Friday, March 14, 2008

Lanco looks to raise profitability through merchant power biz

Hyderabad, March 14: Power generation company Lanco Infratech Ltd is looking to increase the profitability of its business by selling a little less than 20% of the 8,000MW of power it will be generating by 2011 as merchant power.

“Lanco currently has 500MW under operation, while 7,500MW of capacity is under various stages of implementation. Of the total 8,000MW, we are looking at earmarking 1,400MW for merchant power business,” said Lagadapati Madhusudhan Rao, chairman and managing director, Lanco.

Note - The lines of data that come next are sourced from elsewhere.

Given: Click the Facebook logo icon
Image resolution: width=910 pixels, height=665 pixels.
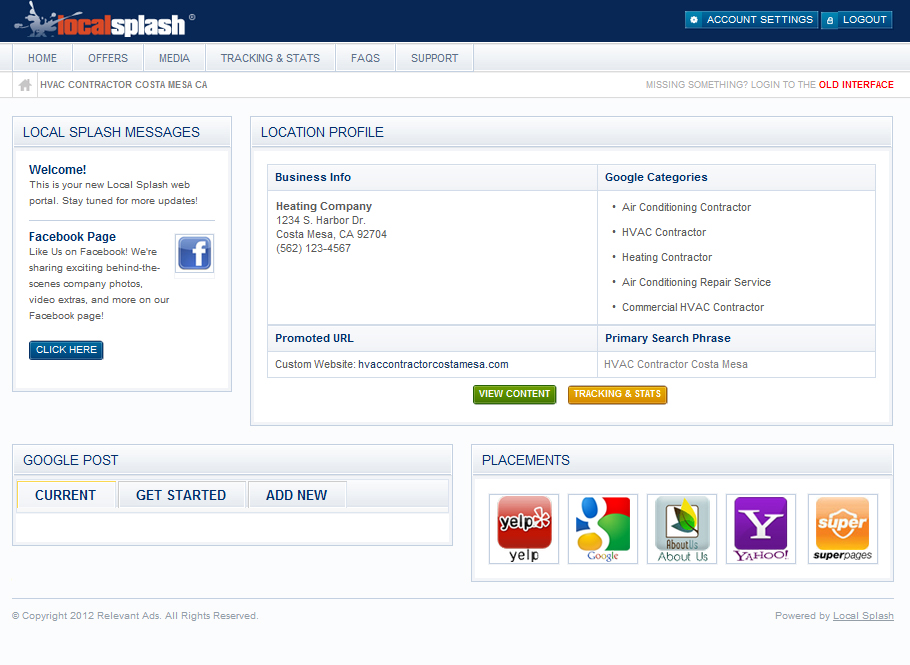Looking at the screenshot, I should [x=194, y=254].
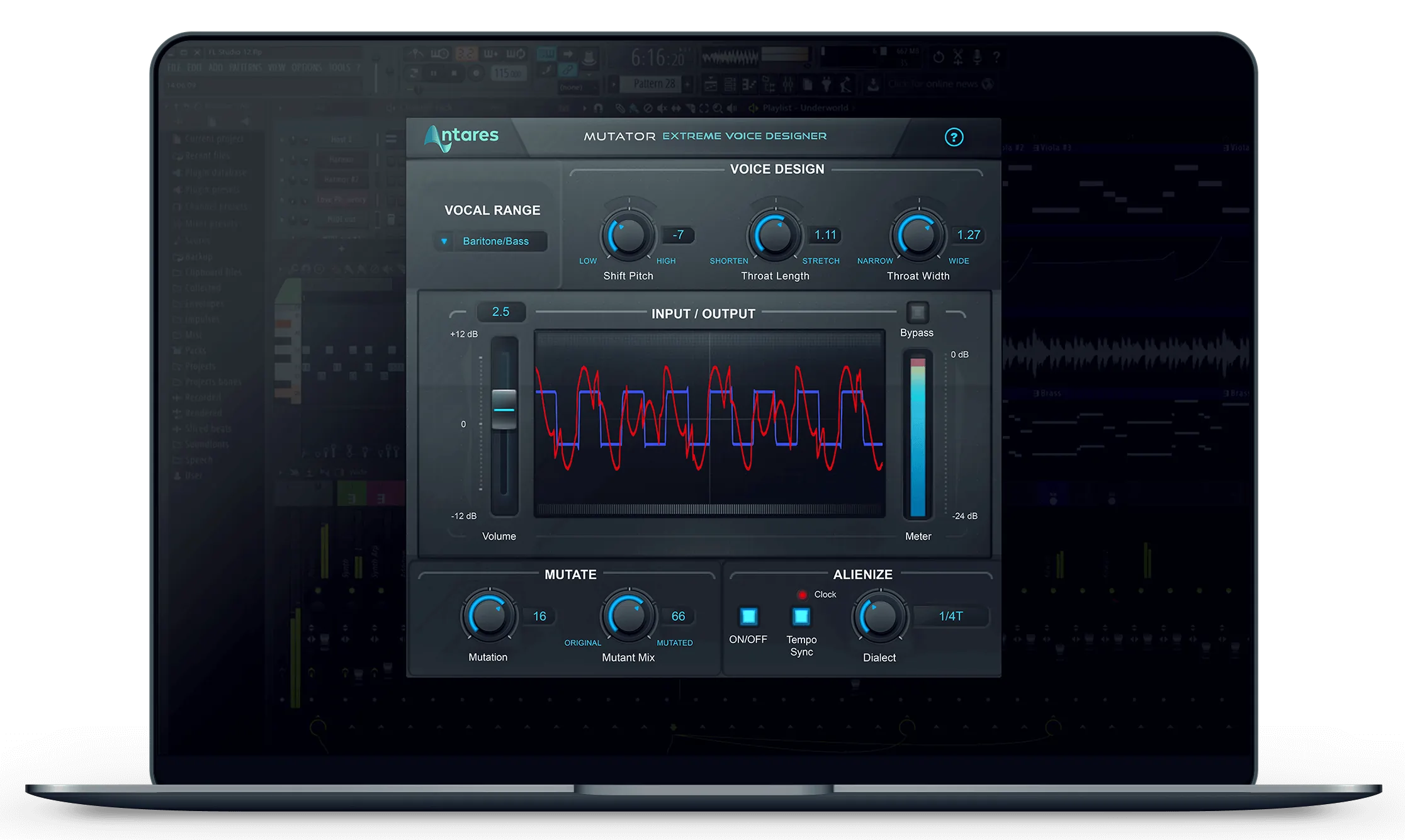This screenshot has width=1405, height=840.
Task: Click the -7 Shift Pitch value field
Action: pos(679,234)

Merchant power is the term used by power companies to describe electricity sold in the open market. Power plants usually sign long-term power purchase agreements (PPAs) with state governments under which they agree to sell power to state-owned distribution utilities at a fixed rate for a specified period. The price at which power generating companies sell to the state will be lower than the price they can get in the open market.

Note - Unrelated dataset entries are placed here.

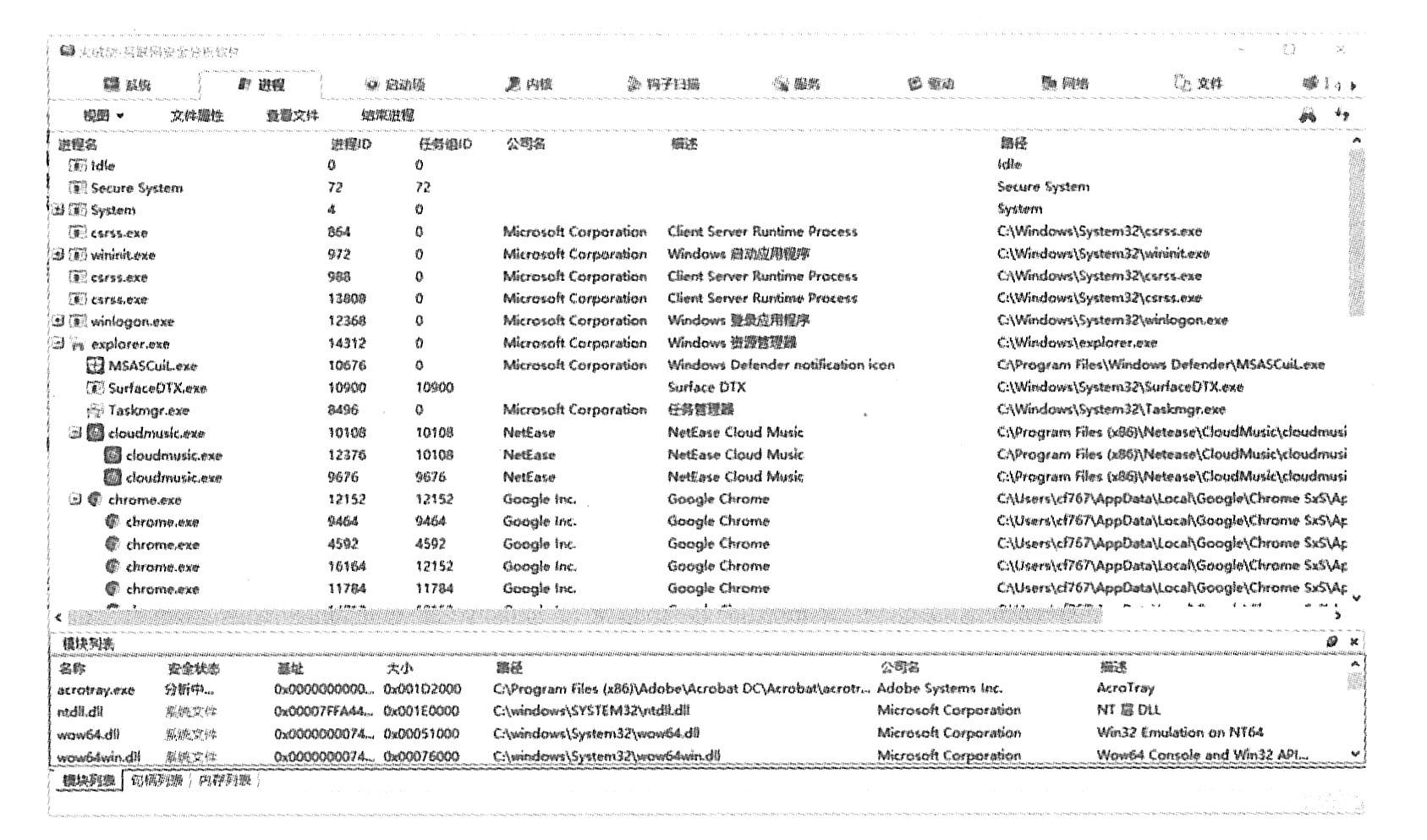1427x840 pixels.
Task: Collapse the explorer.exe process tree
Action: [x=58, y=344]
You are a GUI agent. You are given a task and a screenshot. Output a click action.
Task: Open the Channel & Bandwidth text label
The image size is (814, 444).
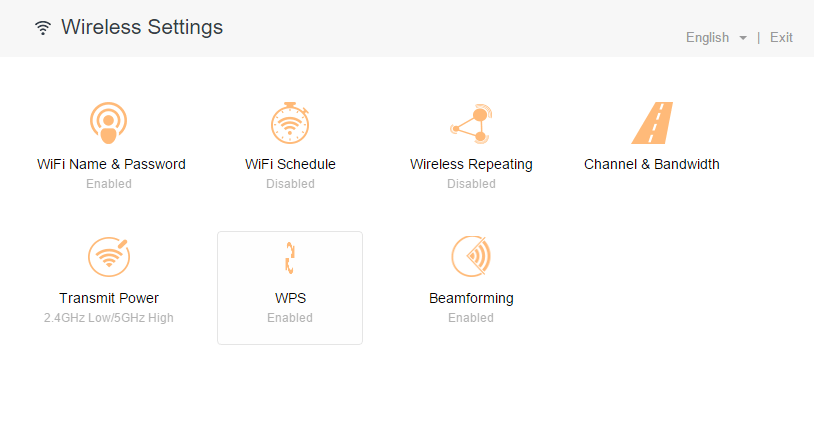(652, 164)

Lanco previously announced its desire to focus on merchant power, but this is the first time Rao has spoken about the exact quantity of power the company hopes to sell through this route. The tariff of merchant power currently works out to Rs5 per unit, as against around Rs2.50 per unit under long-term PPAs. In view of the shortage of power production in the country, the price of Rs5 per unit is sustainable for the next three years, Rao said.

Of the proposed 1,400MW of merchant power allocation, 400MW would come from the second phase of the Kondapalli project in Andhra Pradesh, 500MW from the Baban project in Orissa and 500MW would come from the Amarkantak project in Chhattisgarh.

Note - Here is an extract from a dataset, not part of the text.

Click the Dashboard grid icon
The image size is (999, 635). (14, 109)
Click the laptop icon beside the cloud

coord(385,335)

Power generation capacity being added by both public and private sector players in the country will kick in by 2011 and reduce the current situation of power shortage. This will lead to price of merchant power coming down to around Rs3.50 a unit, Rao added. “Even during the medium term of 2012-17, we expect to earn Rs3.50 a unit for merchant power, which is 40% higher than what we earn under PPA route,” he said.

“The world over MPPs (merchant power projects) generate high rates of return, where demand exceeds supply,” say Shankar K. and Shashikiran Rao, analysts with the Mumbai-based equity research firm Edelweiss Securities Ltd in a report dated 7 February 2008.

While in the current demand-supply scenario, merchant power generation seems attractive, any adverse developments in the long run will hurt unit price realization and reduce returns for these projects, the analysts add.